Jean Castex a évoqué le fait que les pharmaciens seraient associés à la campagne. Mais sa déclaration n’est pas claire : les préfets « impliqueront le maximum de professionnels de santé (…), médecins, infirmiers, pharmaciens, que ces derniers soient libéraux ou en établissement ». Les pharmaciens seront-ils autorisés à vacciner dans les officines – comme leurs fédérations professionnelles le réclament à cor et à cri – ou leur sera-t-il proposé de venir dans les centres procéder aux vaccinations ? Des clarifications seraient bienvenues sur ce point. 
Autre annonce faite hier : la France va, comme la Grande-Bretagne avant elle, retarder la seconde prise de vaccin, qui doit normalement intervenir 21 jours après la première. C’est possible « sans risque et sans perte d’efficacité jusqu’à six semaines »  après la première injection, a affirmé hier Olivier Véran. L’information est importante, parce que cela représente autant de doses « libérées »  pour une première injection à de nouveaux patients.

« Bus de vaccination »  et appel aux maires

Va se poser aussi la question de l’accès à ces centres de vaccination, notamment dans les territoires ruraux. Les six centres par département (soit un pour 100 000 habitants, a précisé Olivier Véran) seront nécessairement installés dans les villes grandes ou moyennes. Comment les choses se passeront-elles pour les personnes âgées plus isolées ? Sur BFMTV, hier soir, Olivier Véran a été plus précis : les centres de vaccination pourront, d’une part, fournir des doses aux médecins généralistes. Par ailleurs, « il y aura des bus de vaccination, des petits bus qui vont circuler dans les territoires. Il y aura des innovations ! ». Le ministre de la Santé a affirmé avoir demandé aux maires « depuis quelques semaines », « d’identifier les personnes âgées isolées (…) et toutes solutions qui leur paraîtra utile pour protéger l’ensemble de leurs concitoyens ». 

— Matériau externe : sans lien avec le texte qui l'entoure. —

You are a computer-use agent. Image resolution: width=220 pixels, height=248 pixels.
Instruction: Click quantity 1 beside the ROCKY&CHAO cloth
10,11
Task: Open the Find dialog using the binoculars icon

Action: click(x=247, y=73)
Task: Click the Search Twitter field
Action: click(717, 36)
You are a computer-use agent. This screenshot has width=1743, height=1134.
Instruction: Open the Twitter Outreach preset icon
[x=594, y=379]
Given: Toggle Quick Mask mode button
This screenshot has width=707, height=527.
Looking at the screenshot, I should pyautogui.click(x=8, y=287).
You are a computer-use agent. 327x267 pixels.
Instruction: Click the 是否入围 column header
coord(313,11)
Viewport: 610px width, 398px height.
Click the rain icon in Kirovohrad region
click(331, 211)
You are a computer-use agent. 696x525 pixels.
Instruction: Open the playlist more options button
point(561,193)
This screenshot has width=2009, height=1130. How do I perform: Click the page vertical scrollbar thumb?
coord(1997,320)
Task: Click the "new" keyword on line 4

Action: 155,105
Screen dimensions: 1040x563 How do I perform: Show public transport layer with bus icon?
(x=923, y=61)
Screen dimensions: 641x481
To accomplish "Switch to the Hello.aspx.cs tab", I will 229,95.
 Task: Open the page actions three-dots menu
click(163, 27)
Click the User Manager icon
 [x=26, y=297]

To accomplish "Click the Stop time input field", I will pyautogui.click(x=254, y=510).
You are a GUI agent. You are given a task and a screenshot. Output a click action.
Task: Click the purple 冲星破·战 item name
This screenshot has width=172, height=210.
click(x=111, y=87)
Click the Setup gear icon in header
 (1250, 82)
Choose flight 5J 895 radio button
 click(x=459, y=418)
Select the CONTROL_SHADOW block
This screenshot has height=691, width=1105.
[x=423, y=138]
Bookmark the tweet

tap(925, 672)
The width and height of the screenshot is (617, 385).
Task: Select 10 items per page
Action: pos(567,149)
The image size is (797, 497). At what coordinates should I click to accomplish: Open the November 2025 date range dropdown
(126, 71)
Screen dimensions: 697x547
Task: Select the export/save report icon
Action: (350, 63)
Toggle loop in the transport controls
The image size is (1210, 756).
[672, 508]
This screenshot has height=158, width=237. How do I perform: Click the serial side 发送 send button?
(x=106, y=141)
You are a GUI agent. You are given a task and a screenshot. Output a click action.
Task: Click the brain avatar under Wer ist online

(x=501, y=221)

« Le patron, c’est le préfet » 

Les élus locaux ont été plusieurs fois évoqués lors de cette conférence de presse. Face à la demande faite par les régions de pouvoir acheter elles-mêmes des vaccins, le Premier ministre s’est montré réservé : s’il a admis que « toutes les bonnes volontés sont bienvenues », il a expliqué que le marché était extrêmement « tendu »  et qu’il y avait déjà des difficultés d’approvisionnement. Autrement dit, la priorité est d’abord de voir honorées les commandes des États. 
Le chef du gouvernement a également « remercié les maires et les présidents d’agglomération »  de leurs nombreuses offres de services. « Beaucoup de maires se portent candidats pour épauler l’État et c’est très heureux. »  Mais il a également fermement insisté : « Le patron du déploiement de la stratégie vaccinale, c’est le préfet. Il y a un pilote dans l’avion. Les maires le connaissent, ce sont des gens pragmatiques, ils savent faire. On fait le pari de la confiance, ils vont travailler ensemble. » 
Personne ne remet en cause, naturellement, le rôle pilote des préfets dans ce dossier, dans la mesure où l’État a la pleine compétence en ce domaine. Mais il n’est pas sûr que les associations d’élus se satisferont de ces « remerciements »  du Premier ministre, sans que soit amorcé le véritable changement de cap qu’elles réclament depuis plusieurs jours. Aucune réponse n’a par exemple été donnée aux propositions faites par plusieurs élus, et encore hier par Régions de France, d’associer des représentants des collectivités au Conseil de défense en cette période de définition, ou de redéfinition, de la stratégie vaccinale.

Franck Lemarc

(1)   Pfizer, Moderna, AstraZeneca, CureVac, Janssen-J&J, Sanofi-GSK.